Anyone lucky enough to stumble upon a forested ephemeral wetland can tell you there is an element of magic in these pools. A small, temporary wet spot roiling with life in a still, quiet forest feels alchemical. Though these wetlands are common throughout the eastern deciduous forests of the United States and play a vital role in the life cycle of many native species, they largely escape notice. Yet, thanks to modern technologies, we are learning more about where these wetlands are located and the impacts they have on organisms that depend on them.

Forested ephemeral wetlands are small, temporary pools materializing in the wake of melting winter snow and early spring rains which persist through spring and summer before drying in late summer or early fall. Their small size and fleeting nature keep out efficient aquatic predators, such as fish, that typically inhabit larger bodies of water. The absence of apex predators in these pools contributes to the astonishing density of life that they support, by allowing creatures adapted to thrive in ephemeral wetlands to reproduce and mature in an environment with reduced predatory pressure.
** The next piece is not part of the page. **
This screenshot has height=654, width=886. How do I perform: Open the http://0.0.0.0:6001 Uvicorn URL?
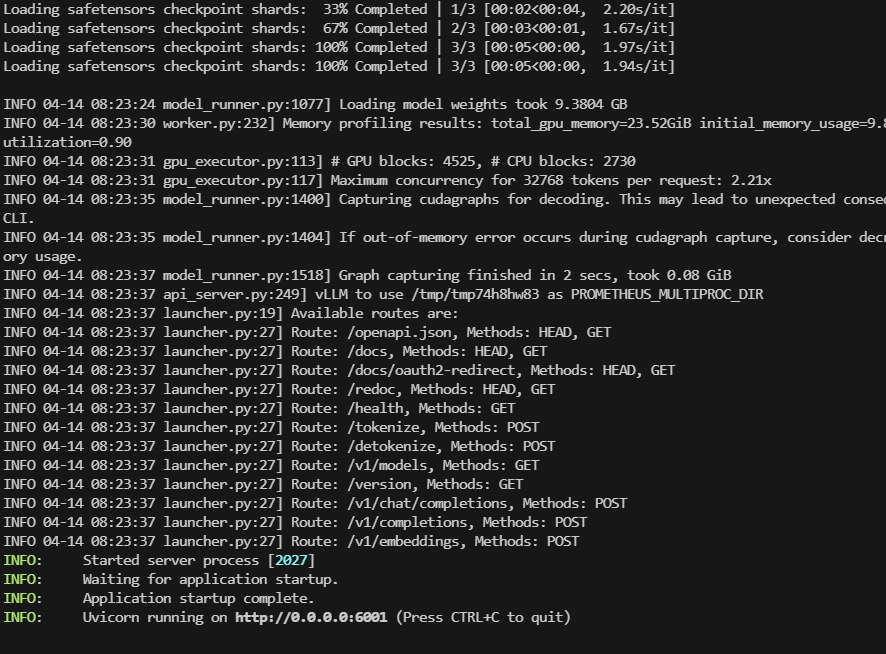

Many taxa depend on forested ephemeral wetlands to complete all or part of their life cycle. In Illinois, perhaps the most easily recognizable group of forested ephemeral wetland specialists is wetland-breeding amphibians. Of this group, forested ephemeral wetlands typically support one or more species of the following taxa: mole salamanders (of the genus Ambystoma), chorus frogs (of the genus Pseudacris; especially the spring peeper, P. crucifer), true frogs (of the genus Rana) and tree frogs (of the genus Hyla). Many of these specialists spend the majority of their lives in the terrestrial upland habitat surrounding forested ephemeral wetlands but return annually to breed and lay their eggs in these wetlands.

Beyond facilitating amphibian reproduction, forested ephemeral wetlands provide remarkably impactful ecosystem services despite their small size and impermanence. For instance, microbes sustained by these pools accelerate the decomposition of leaf litter relative to the dry forest floor, significantly increasing nutrient availability. In turn, nitrogen, phosphorus, carbon and other nutrients deposited into wetlands by breeding amphibians are returned to adjacent upland habitats up to eight-fold in metamorphosed recruits. Simply put, the presence of water in a forest creates conditions which can unleash previously unavailable energy and nutrients, another miraculous attribute of these wetlands. However, the temporary nature, small size, and forested surroundings that make these wetlands so vital, also make them difficult to detect.

The most widely available and commonly used wetland mapping layer available in the United States is the National Wetlands Inventory (NWI), which maps the wetland resources of the contiguous United States. The inventory is an impressive feat given its nationwide scale, origins in the 1970s, and its creation through manually interpreted aerial imagery. However, the NWI has limitations, especially in contemporary applications.

One of the most significant challenges with NWI is the age of the imagery used for wetland mapping. In Illinois, for instance, the average age of imagery used for NWI mapping is 40 years old. A significant proportion of wetlands have been lost or reshuffled over the past 40 years to the point where, in some regions of Illinois, less than half of the wetlands are correctly identified. Moreover, the presence of forest canopies complicates wetland detection using NWI methods, leading to higher error rates in forested landscapes. Specific to the detection of forested ephemeral wetlands, the resolution of the NWI imagery often falls short, with a minimum detectable wetland size of 1 acre. While some regions have been updated using imagery capable of detecting wetlands >0.1 acres, most forested ephemeral wetlands remain undetected. These shortcomings have spurred a search for alternative detection methods for forested ephemeral wetlands.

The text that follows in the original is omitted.